---------- Материал для задания

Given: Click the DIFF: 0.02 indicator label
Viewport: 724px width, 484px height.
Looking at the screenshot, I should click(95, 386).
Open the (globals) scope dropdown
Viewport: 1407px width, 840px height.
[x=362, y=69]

--------------------
---------- Материал для задания

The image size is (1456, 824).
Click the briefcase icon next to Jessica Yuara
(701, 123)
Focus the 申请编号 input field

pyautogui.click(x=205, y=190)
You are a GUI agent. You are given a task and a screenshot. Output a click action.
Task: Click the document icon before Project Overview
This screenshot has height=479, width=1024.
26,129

--------------------

### Инструкция к заданию
Перепишите без изменений строки, начиная со строки, содержащей «Given: Click the DIFF: 0.02 indicator label», и заканчивая строкой, содержащей «[x=362, y=69]», включая обе эти строки. Ничего другого не приводите.

### Результат
Given: Click the DIFF: 0.02 indicator label
Viewport: 724px width, 484px height.
Looking at the screenshot, I should click(95, 386).
Open the (globals) scope dropdown
Viewport: 1407px width, 840px height.
[x=362, y=69]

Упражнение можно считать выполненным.